Many bugs arise from what are commonly called “edge cases,” which are actions that a user might reasonably try… but not very frequently, or only under extreme use—this makes them harder to think of when you’re initially planning your project. The scientific notation feature I mentioned earlier is a good example of this: It didn’t occur to me or Steve at the outset that this would be a problem, but we uncovered it after a session of deliberately trying to break our calculator’s functionality. It’s hard to predict where these sorts of bugs will come up exactly on any given project… but they always seem to show up, so it’s important to budget time here.

To give you an idea: We fixed the display bug for really small numbers by using scientific notation (head to the calculator and try dividing 1 by 99999999999, if you want!)… but we didn’t realize that this wouldn’t cover the case of irrational numbers, which would have to be addressed separately.

Some bugs also arise from syntax errors—for example, we’d occasionally find that accidentally forgetting a “}” near the end of a line or accidentally typing a “:” instead of a “;” would cause the whole application to crash. Code can be sometimes very finicky that way. Seasoned developers are probably better at scanning for and fixing syntax errors—not to mention that they’re probably better at writing perfect syntax in the first place—but even veterans can still slip up from time to time across thousands of lines of code. The same way I, a seasoned writer, might still occasiomnally accidentally spell a word incorrectly. (Luckily, though, that extra “m” in the word “occasionally” doesn’t result in this entire paragraph becoming illegible.)

Q: But the calculator’s still broken? I found a bug? (*OR*) Wait, isn’t there a feature missing?
A: Yep, there’s a few bugs that I’m still aware of. (Dividing 22 by 7 still breaks the display, for example.) This is actually a pretty normal part of software development. Often, software does get released to customers with known bugs still in play. It’s not ideal, but if the bugs are not critical, it’s usually the case that the benefit of getting your software into customers’ hands sooner is worth the pain of exposing a few minor bugs.

Q: Aren’t you going to fix all that?
A: Typically, a software development team will continue working on the product even after it’s been shipped to customers. That way the team can not only iron out the known bugs, but can also work on the new bugs they learn about when customers start invariably tripping themselves up.

In the calculator’s case, though, we probably won’t fix anything else.

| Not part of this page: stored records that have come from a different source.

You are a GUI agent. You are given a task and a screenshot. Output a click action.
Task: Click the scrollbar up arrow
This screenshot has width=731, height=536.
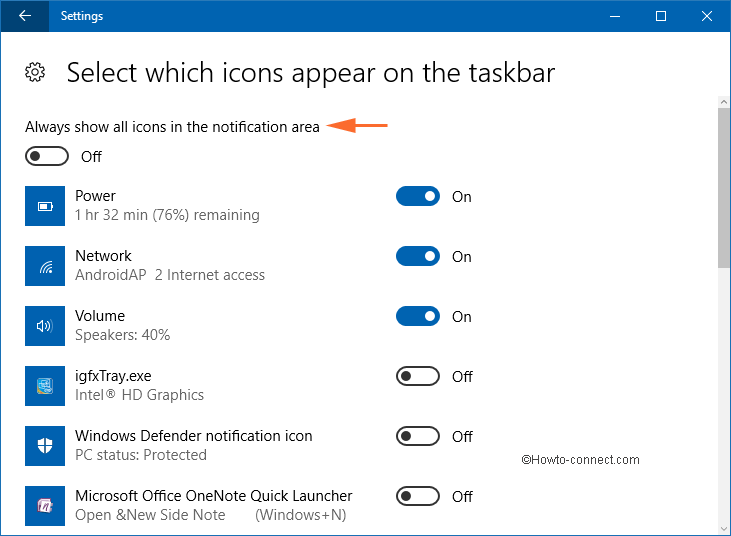click(x=724, y=102)
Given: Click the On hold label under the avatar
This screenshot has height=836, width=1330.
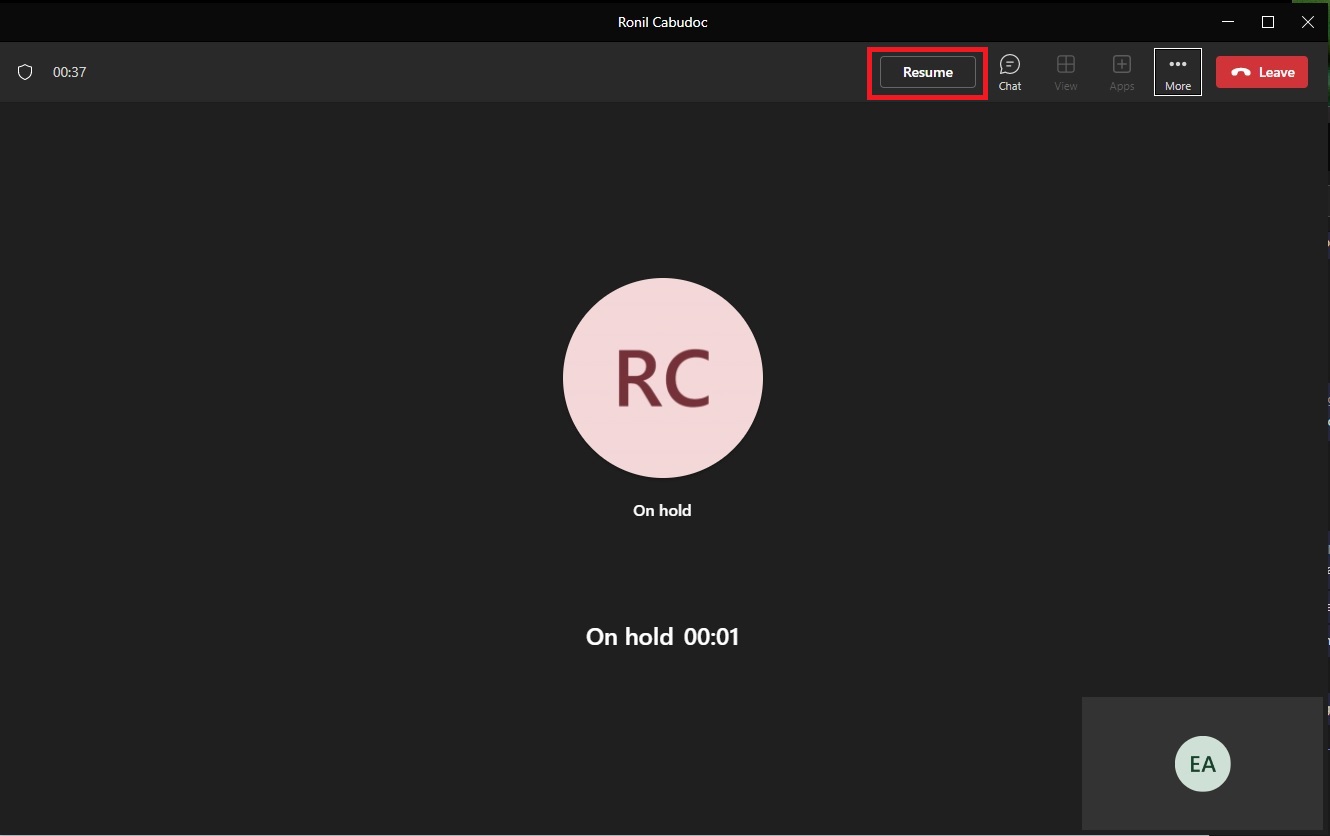Looking at the screenshot, I should (662, 510).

This is a difficult, but essential decision to make as a Product Manager. It comes down to careful awareness and appreciation of our original core objectives. Notice that “Build a perfectly-functioning calculator” is decidedly not one of those objectives. All other objectives have been satisfied. To stamp out even just the bugs we were aware of, we’d likely need to do a lot of redundant, recursive work, which would push our release date back by months since we were only working a few hours a week. Not a good investment of resources.

It’s worth noting that while this sort of effort would be valuable for us to become stronger developers, the reality is that our efforts and our skills as Product Managers will be better spent innovating, scoping, and coding up our next new thing.

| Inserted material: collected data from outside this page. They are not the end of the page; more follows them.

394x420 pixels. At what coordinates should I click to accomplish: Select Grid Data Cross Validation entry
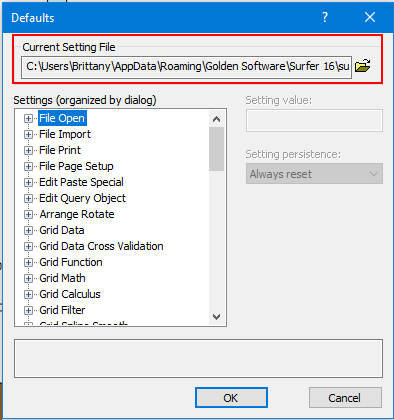click(x=101, y=246)
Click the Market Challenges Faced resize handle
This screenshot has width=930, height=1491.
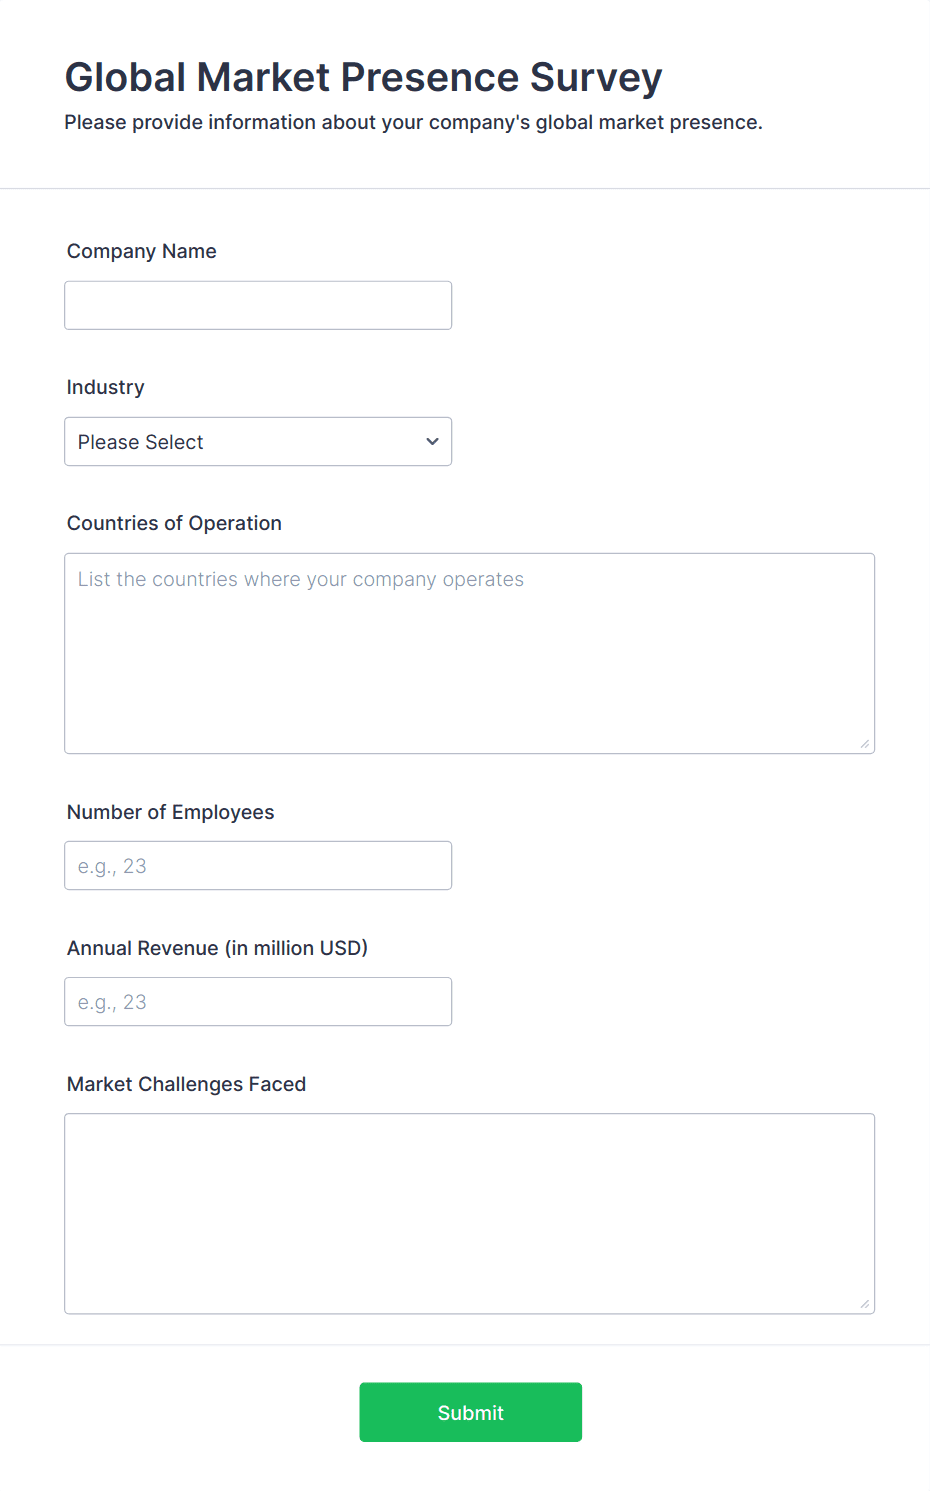click(x=864, y=1303)
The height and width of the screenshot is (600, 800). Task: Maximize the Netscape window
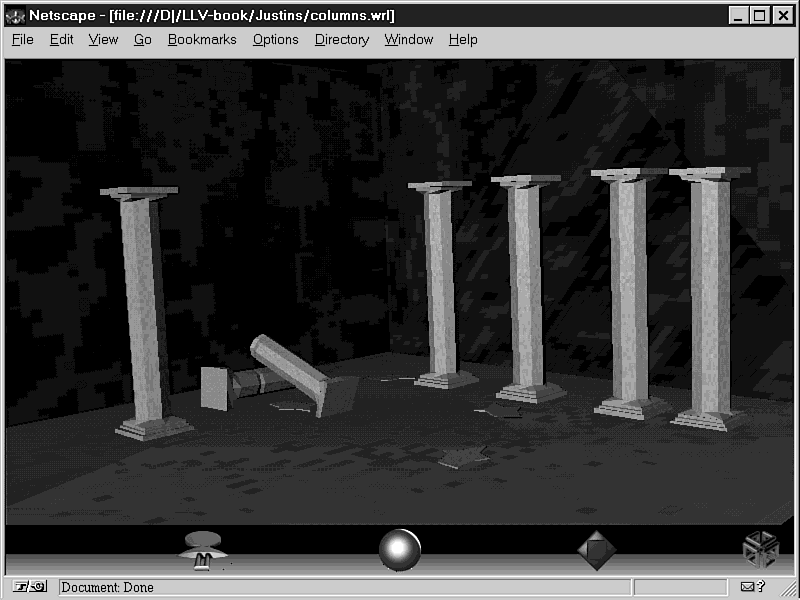pyautogui.click(x=760, y=15)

It’s also worth noting that fatigue, the feeling of “ugh, I’m bored of this I want to move on to something else,” is very real among professional engineers—and it’s a very real Product Manager skill to be able to encourage developers to see lengthy projects through to fruition. But again, this was out of scope for our initiative here.

Q: Why is this calculator Blue and Orange?
A: Duh, Islanders colors =)

Q: Wait, why’d you make a calculator of all things?
A: Hat tip to Matt who inspired the project. And for whom, accordingly, I also built a very special version of the calculator which randomly spits out Matt-themed insults as you press buttons.

(Thanks to Steve, who worked with me through development, and proofread a draft of this.)